The UK is facing a summer of discontent as transport workers in National Rail, ScotRail, Transport for London (TfL) and Heathrow Airport threaten strike action over pay.
Industrial disputes in the UK are at their highest rates in five years as inflation hits pay packets across almost every sector (except for bankers). But the transport sector in particular is taking a stand.
So much so that transport secretary Grant Shapps has said his ministers are looking into making industrial action illegal unless a minimum number of staff worked a skeleton service.
Transport commentator Christian Wolmar says strong union membership in the sector means staff can still take meaningful action.

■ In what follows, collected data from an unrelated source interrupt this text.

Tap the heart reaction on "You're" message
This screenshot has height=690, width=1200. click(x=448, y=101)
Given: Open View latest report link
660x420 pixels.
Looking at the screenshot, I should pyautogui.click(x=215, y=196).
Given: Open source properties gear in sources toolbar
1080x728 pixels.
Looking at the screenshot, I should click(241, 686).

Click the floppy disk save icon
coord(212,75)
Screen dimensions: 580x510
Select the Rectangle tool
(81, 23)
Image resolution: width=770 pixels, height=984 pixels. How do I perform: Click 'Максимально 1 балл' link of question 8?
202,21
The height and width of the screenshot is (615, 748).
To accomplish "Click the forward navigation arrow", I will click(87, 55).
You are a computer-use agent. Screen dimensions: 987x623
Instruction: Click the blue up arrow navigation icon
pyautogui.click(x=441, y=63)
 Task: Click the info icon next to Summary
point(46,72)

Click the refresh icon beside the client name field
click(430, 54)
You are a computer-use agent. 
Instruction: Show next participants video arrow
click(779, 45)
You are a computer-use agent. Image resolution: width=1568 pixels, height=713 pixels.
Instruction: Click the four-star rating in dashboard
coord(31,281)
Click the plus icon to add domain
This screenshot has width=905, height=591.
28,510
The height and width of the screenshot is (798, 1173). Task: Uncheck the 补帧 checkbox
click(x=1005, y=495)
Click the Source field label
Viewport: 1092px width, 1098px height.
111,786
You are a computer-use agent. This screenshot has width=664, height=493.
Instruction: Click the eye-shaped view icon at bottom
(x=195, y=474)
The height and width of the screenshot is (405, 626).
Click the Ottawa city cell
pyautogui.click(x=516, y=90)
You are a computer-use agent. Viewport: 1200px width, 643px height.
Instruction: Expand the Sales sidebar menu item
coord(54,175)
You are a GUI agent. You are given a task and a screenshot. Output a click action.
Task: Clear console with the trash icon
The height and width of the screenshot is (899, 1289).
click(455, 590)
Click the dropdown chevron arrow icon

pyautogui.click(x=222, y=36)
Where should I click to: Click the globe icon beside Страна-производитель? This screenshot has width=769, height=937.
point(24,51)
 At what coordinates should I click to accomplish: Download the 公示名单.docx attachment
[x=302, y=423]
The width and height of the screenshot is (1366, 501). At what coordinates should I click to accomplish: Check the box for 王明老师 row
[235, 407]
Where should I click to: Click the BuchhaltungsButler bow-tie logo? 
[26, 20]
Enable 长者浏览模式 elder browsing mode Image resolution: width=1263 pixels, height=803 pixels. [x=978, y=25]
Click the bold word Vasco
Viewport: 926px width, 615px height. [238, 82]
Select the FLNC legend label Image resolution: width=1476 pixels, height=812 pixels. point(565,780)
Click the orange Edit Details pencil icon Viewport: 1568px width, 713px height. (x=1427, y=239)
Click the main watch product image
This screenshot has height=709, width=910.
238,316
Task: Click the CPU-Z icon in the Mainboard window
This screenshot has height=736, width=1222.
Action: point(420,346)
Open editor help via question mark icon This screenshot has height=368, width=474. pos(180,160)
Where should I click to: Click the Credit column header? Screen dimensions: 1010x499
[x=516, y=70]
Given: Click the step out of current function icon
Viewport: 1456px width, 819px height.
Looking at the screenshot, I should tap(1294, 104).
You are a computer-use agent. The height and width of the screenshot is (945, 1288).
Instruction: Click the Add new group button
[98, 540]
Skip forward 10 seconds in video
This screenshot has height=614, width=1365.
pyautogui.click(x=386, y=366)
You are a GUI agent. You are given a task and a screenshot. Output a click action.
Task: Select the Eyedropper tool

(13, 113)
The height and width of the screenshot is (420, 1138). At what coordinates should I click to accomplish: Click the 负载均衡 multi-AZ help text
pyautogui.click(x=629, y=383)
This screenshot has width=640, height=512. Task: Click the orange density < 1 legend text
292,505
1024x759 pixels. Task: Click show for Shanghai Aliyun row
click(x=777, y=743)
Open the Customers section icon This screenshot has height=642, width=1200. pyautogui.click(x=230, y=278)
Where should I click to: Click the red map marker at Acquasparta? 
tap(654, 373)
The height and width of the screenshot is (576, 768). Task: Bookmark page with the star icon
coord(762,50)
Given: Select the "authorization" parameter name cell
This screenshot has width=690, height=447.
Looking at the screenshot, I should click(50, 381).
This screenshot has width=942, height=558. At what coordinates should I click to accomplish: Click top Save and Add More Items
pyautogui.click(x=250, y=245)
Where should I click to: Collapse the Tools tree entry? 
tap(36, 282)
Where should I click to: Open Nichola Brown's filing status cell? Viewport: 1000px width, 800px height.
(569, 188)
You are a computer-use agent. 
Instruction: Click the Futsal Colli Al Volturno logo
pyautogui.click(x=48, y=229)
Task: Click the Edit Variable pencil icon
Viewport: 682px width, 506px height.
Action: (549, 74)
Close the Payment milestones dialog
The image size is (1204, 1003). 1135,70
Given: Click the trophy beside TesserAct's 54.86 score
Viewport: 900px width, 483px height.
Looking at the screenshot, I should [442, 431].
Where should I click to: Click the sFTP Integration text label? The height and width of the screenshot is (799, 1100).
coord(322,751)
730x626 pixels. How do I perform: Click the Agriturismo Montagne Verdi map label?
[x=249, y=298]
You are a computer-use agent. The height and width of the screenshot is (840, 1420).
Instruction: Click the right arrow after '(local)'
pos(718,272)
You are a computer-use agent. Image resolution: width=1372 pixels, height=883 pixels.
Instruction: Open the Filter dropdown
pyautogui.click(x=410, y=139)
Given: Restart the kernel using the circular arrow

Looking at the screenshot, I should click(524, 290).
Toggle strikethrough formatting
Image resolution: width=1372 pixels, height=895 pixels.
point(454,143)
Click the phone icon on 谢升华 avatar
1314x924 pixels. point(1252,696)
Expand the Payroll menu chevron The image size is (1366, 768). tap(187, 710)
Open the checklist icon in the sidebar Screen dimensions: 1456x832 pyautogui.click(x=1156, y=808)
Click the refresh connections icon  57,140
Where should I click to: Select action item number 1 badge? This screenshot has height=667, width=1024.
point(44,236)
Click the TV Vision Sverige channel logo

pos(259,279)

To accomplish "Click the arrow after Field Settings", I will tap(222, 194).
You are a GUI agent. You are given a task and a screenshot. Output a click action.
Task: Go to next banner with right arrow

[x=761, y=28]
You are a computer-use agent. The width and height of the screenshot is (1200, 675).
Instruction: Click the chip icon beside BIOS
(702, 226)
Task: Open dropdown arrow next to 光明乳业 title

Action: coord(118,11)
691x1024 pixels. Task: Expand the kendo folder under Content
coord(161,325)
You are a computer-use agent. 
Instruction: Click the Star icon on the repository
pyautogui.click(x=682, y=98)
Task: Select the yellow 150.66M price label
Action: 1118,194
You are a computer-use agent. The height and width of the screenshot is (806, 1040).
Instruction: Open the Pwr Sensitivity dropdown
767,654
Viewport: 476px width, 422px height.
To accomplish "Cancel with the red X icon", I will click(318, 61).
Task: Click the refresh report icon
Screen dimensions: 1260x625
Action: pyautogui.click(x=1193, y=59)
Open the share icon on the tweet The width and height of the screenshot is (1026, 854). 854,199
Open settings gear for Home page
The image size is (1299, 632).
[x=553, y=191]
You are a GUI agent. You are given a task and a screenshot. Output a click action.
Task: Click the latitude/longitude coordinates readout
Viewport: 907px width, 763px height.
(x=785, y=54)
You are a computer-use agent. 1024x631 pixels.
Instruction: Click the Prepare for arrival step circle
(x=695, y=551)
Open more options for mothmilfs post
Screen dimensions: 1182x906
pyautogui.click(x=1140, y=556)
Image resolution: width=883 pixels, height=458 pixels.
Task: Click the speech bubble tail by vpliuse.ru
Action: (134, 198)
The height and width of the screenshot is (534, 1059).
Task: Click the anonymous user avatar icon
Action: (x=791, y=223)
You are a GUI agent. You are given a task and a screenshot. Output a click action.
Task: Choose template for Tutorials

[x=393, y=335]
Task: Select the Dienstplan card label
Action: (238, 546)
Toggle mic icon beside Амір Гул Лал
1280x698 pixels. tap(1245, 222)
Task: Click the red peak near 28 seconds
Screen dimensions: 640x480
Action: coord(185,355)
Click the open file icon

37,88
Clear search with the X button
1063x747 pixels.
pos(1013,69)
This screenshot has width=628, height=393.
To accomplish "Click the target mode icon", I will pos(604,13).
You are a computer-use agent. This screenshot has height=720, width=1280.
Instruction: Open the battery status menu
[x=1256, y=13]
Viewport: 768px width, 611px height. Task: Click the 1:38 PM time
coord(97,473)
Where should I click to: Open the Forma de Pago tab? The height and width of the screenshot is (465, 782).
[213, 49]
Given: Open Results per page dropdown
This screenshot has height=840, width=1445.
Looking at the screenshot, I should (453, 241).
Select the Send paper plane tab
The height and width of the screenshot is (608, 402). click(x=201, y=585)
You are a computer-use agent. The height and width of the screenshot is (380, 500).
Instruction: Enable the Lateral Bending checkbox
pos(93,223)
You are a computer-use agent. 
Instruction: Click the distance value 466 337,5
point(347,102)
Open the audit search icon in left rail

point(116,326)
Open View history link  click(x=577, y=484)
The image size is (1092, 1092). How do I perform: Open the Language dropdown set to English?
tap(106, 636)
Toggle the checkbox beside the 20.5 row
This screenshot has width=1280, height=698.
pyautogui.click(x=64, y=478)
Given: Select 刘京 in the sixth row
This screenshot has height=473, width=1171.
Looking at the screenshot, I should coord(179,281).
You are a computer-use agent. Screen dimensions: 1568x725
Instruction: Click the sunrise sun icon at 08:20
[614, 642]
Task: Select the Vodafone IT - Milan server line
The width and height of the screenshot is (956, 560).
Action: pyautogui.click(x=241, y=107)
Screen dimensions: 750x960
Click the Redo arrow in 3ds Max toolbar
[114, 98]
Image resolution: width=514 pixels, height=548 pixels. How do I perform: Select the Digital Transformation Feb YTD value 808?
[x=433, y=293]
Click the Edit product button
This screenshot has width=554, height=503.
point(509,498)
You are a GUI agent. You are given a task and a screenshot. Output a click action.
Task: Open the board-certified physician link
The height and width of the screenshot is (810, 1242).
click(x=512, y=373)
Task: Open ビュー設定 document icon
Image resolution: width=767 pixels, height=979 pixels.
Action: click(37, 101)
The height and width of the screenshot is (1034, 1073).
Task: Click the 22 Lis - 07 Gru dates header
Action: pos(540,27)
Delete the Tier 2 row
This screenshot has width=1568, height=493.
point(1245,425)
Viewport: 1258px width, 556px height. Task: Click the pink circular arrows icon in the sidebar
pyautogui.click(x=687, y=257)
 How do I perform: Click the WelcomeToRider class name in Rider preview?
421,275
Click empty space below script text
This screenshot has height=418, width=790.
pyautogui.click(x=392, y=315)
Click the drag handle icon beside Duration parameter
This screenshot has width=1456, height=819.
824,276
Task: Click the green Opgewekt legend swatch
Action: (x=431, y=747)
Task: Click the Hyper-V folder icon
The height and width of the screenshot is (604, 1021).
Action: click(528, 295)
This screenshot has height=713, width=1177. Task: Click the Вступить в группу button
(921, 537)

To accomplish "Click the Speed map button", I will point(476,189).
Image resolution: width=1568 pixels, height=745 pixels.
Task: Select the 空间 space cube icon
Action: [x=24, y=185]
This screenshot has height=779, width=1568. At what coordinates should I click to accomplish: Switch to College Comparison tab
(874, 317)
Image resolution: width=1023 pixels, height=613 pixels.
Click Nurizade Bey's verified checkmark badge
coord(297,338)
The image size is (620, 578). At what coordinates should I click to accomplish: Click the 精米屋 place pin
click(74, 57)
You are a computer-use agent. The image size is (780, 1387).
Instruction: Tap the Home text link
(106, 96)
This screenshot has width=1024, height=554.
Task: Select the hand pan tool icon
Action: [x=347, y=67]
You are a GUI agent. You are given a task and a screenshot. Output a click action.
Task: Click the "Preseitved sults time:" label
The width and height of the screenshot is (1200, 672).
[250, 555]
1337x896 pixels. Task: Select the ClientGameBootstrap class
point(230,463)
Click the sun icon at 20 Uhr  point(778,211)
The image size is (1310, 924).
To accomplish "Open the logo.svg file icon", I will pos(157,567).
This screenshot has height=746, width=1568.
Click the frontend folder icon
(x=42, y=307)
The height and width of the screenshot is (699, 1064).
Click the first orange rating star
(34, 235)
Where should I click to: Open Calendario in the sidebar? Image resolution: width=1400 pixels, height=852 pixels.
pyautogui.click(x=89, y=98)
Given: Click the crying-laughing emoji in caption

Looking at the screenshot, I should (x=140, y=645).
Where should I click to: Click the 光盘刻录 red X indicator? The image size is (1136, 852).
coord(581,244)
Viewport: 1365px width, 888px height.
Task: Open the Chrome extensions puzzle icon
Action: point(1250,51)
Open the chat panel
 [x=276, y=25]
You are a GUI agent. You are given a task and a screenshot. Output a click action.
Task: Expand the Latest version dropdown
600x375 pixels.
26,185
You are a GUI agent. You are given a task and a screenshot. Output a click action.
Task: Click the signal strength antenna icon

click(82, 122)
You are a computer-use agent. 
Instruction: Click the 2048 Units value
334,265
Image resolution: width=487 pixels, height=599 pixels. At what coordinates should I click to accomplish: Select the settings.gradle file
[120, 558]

Wolmar argues that it’s because “the railways were bailed out with enormous amounts of money during the pandemic,” that the government is now unwilling to offer extra pay despite the cost of living crisis.
But doesn’t this punish individual workers who, like any other worker in the country, are seeing their pay drop?
“The government sees this as a political opportunity,” Wolmar says. For them, “this is another type of culture war. It’s saying that railway workers are a well off bunch who have had an easy time of it and are really well paid, and when they go on strike they’re portrayed as militant, and the government is happy with that”.
“Having striking railway workers kind of, in a way, suits them. They can say, ‘these people are disrupting your livelihoods at a bad time’.”
This is the industrial planned so far that’ll be affecting transport this summer:
Members of the RMT union have voted for strike action against Network Rail and train operating companies as a dispute over pay, jobs and safety escalates. The union is claiming it could be the largest strike in rail history, grinding services across the country to a halt.
Announcing the news late on May 24, RMT general secretary Mick Lynch said: “Today’s overwhelming endorsement by railway workers is a vindication of the union’s approach and sends a clear message that members want a decent pay rise, job security and no compulsory redundancies.”
RMT claims Network Rail is planning to cut more than 2,500 frontline maintenance workers.
“We haven’t put a number on what we’re asking for – that is a matter for us to negotiate behind closed doors. We want a pay rise – we’re going into a third year of zero. They haven’t given us a pay rise for three years,”John Millington told the Big Issue.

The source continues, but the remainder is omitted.